L’ampio paese poi, che egli ha soggetto,
non si sa (vo’ giuocare) a mille miglia:
v’è l’aria buona, azzurra oltramarina:
e non vi manca latte di gallina.”
Anche Carlo Goldoni ricorderà Malmantile scrivendo il libretto “Il mercato di Malmantile”, dramma giocoso per musica rappresentato a Venezia nel 1758.
Vittorio Alfieri, a proposito di quest’opera, vista al teatro Carignano di Torino nel 1762, ebbe a scrivere: “………Quella musica, ed era il Mercato di Malmantile, (…) mi lasciò una così profonda impressione, e per così dire come un solco d’armonia nella mente, e in ogni più ascosa fibra, che per più settimane rimasi in una malinconia straordinaria, e in una totale svogliatezza di ogni studio; ma col capo ripieno di fantastiche idee.”

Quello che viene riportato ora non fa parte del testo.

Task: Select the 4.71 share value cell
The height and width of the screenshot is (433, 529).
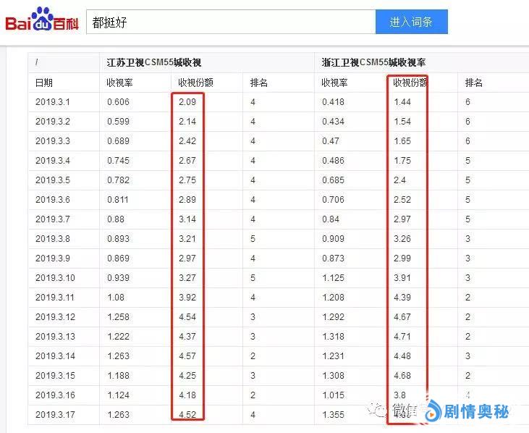Action: [x=402, y=337]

Lasciando da parte leggende e riferimenti letterari e venendo ai dati storici, sappiamo che il castello di Malmantile, fu costruito all’inizio del Quattrocento per difendere la Repubblica Fiorentina da Pisa, a completamento del sistema di difesa che includeva Lastra a Signa, Montelupo ed Empoli. Il presidio, lodato per la sua posizione da molti stateghi militari – nel settembre del 1869 venne inscenata una finta battaglia tra gli ufficiali artiglieri di Nino Bixio e Cadorna, attestati gli uni a Malmantile, gli altri a Montelupo – perse d’importanza dopo che Pisa venne assoggettata alla città del Giglio e soprattutto dopo che venne aperta la strada tra Porto di Mezzo e Montelupo nel XVIII secolo, declassando di fatto l’antica via Pisana che passava tra i colli lastrigiani.

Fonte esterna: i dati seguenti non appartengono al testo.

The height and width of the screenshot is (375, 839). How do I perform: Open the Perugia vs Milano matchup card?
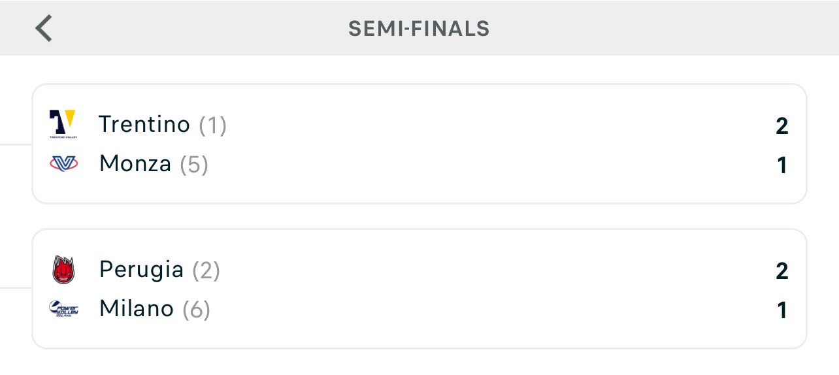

Nell’Ottocento il borgo, era dominato da alcune potenti famiglie fiorentine tra cui i Frescobaldi. La chiesa della cittadina è chiamata San Pietro in Selva e venne fondata nel 1276. Carlo Pini nel “Compendio di storia civile ed ecclesiastica dei due comuni della Lastra a Signa e di Signa”, descrive l’edificio “di figura rettangolare, e pulita decentemente, ed è decorata di tre altari”. La chiesa venne completamente ristrutturata tra il 1955 e il 1956, cercando di restituirle l’originario aspetto medievale e togliendo le sovrastrutture sei-settecentesche che erano state inserite.

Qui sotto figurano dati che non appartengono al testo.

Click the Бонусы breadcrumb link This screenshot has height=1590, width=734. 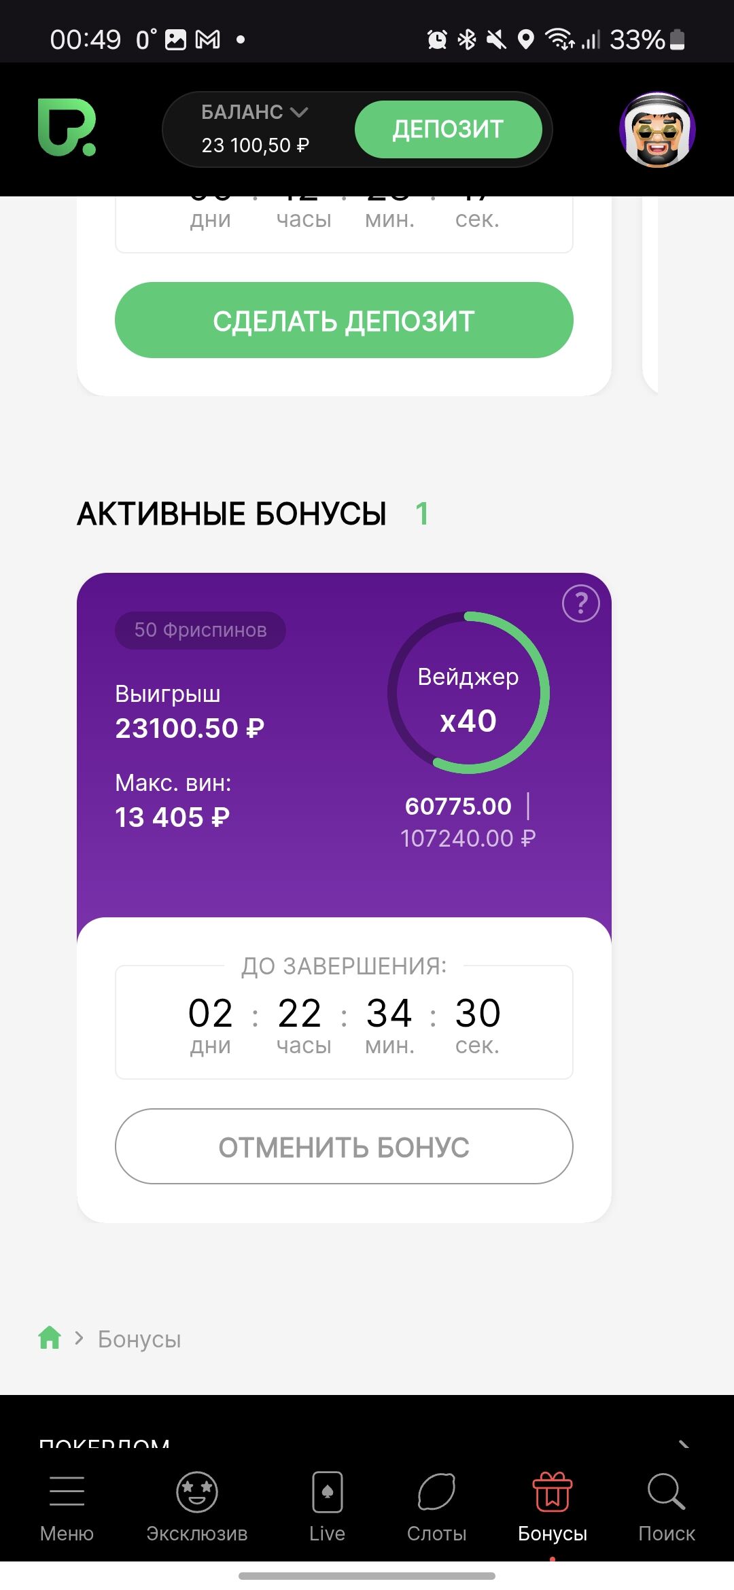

L’edificio sacro più importante del castello è comunque l’ex monastero di Lecceto, che venne costruito alla fine del Quattrocento. La fondazione del monastero non sarebbe stata possibile senza i finanziamenti di Filippo Strozzi, personaggio che si compromise per le sua militanza nel fronte antimediceo e finì i suoi giorni in carcere. Fu il nobile banchiere fiorentino a volere le decorazioni di Benedetto da Maiano e la pala d’altare di Domenico Ghirlandaio, opere scomparse nell’Ottocento. Il monastero, recentemente restaurato, era stato soppresso in epoca napoleonica, andando incontro ad un lungo periodo di decadenza. Nel 1875 venne acquistato dall’arcivescovo di Firenze, e trasformato in un soggiorno estivo del Seminario maggiore. Oggi Lecceto è un centro di esercizi spirituali intitolato al cardinale Elia Della Costa.